My husband and I have been married eight years, and he’s been home for two Christmases. Halloween is hit or miss. He tries to get our kids’ birthdays off, but he’s working during my daughter’s birthday next month. My husband will never be able to coach a sports team.

And those cute family traditions like Taco Tuesday?

Yeah, not so much. No week is ever the same as the week before because we work around dad’s schedule. That’s one perk of being a pilot’s wife, because there’s a good amount of spontaneity in our lives, but it’s absolutely a drawback, too.

Forget Shared Parenting

Kid wakes up sick? Too bad—that’s all me. It’s not like I can ask him to help me while he’s off in Timbuktu—literally, he’s flying to Timbuktu! In that case, maybe he can help in three days when his trip is over, but by then you’ve probably passed the worst of it alone.

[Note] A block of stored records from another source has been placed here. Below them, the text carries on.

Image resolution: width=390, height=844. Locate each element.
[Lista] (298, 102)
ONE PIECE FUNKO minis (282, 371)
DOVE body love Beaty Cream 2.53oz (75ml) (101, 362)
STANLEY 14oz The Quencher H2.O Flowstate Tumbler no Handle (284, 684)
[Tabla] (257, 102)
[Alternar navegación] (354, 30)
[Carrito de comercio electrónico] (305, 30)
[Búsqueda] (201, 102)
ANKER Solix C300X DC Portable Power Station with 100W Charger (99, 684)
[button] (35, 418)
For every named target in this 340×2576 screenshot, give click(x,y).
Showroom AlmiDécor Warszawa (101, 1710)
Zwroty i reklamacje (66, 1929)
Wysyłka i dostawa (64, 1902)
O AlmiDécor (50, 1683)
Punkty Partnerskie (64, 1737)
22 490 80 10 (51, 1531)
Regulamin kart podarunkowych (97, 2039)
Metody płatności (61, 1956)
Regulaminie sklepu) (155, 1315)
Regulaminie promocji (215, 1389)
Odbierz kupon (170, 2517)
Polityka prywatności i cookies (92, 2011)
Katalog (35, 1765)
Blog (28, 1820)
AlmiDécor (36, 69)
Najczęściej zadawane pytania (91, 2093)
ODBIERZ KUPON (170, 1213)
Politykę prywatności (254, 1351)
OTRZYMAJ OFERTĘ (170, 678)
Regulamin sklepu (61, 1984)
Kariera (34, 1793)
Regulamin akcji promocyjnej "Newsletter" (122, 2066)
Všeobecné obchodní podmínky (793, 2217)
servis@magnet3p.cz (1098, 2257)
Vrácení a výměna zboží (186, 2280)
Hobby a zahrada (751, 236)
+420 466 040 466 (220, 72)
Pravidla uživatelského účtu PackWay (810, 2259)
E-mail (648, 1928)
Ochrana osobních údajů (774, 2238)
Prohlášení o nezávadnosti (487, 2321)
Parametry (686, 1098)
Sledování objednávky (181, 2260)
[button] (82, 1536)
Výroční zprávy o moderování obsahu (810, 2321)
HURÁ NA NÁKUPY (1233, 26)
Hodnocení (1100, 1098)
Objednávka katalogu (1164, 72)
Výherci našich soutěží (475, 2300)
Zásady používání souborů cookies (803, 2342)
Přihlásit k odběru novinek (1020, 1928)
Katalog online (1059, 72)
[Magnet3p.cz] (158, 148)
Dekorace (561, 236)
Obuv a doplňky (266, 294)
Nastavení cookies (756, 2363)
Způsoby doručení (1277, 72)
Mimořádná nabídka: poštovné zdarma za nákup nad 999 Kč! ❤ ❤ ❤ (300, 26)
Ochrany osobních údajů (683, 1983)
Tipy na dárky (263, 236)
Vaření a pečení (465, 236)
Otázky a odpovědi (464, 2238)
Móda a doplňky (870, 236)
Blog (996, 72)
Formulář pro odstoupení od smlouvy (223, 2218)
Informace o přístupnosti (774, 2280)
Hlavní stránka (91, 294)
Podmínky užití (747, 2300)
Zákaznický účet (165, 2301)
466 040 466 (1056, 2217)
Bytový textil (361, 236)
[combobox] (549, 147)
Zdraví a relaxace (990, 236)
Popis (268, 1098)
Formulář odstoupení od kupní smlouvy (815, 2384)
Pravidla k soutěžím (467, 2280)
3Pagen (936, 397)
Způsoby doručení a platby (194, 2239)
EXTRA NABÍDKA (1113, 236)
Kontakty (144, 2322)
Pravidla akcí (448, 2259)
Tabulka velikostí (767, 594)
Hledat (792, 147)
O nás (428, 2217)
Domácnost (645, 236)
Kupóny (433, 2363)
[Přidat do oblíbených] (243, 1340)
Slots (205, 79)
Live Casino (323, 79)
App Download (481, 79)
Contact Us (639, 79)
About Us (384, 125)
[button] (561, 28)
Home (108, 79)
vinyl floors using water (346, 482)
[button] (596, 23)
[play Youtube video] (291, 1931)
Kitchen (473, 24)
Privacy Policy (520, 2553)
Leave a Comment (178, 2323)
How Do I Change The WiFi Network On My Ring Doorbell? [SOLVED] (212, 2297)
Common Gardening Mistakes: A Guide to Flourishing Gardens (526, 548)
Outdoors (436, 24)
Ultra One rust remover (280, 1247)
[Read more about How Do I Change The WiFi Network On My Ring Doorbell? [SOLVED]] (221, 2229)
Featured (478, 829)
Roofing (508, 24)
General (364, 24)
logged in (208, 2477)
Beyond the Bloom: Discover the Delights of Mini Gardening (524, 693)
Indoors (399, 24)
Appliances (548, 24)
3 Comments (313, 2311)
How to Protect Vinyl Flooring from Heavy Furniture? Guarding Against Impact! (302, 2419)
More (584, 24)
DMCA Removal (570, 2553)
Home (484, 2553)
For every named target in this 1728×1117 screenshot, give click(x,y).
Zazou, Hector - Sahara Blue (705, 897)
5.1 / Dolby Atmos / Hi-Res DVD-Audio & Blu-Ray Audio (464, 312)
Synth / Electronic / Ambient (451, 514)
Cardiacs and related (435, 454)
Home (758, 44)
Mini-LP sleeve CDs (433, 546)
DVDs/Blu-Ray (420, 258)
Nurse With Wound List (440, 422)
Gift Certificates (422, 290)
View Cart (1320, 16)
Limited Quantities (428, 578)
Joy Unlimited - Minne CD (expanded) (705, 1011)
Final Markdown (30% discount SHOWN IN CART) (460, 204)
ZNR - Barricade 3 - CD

Pilot Marriages Fail Often

They have an acronym for the sheer number of pilots and their wives who can’t make it work: “AIDS” (Aviation Induced Divorce Syndrome). There’s enough time away that a pilot and his wife can live a whole separate life, à la The Pilot’s Wife—a novel I highly recommend reading. I’ve also been told affairs abound. Regular marriage is hard enough—being married to a pilot can become simply ridiculous.

Standby Can Be Hard

How would you fly to Tucson from Dallas? One flight, right? Maybe two? Here’s how we did it last time we needed to make the trip:

  • Dallas to Detroit
  • Detroit to Allentown, PA
  • Allentown, PA to Atlanta
  • Atlanta to Phoenix
  • Drive from Phoenix to Tucson in a rental car

I am dead serious.

It isn’t always this bad, but coming back from Hawaii had us spend the night in the San Francisco airport. It is rarely glamorous, and almost always logistically difficult. Our kids are often subjected to some pretty tough 20-hour travel days.

On the upside? None of us would have visited nearly the number of places without this particularly perk of being married to a pilot. I’m not saying that flying standby for free it isn’t awesome, just that it can be difficult!

The Bottom Line: It’s Complicated & You Need Support Groups

Next time you’re scrolling through your Facebook feed and start dreaming about someone else’s situation, remember: No one’s life is 100% perfect. The person whose life you envy may well be envying yours. If you’re just becoming a pilot’s wife, there are some great Pilot’s Wife support groups on Facebook where you can go and talk to women who are in the same situation. This is a great one, —it’s specifically for “professional pilot spouses to provide support in navigating the unique challenges associated with being an aviation family,” and there are a few others if you search “Pilot Wives” with the search bar.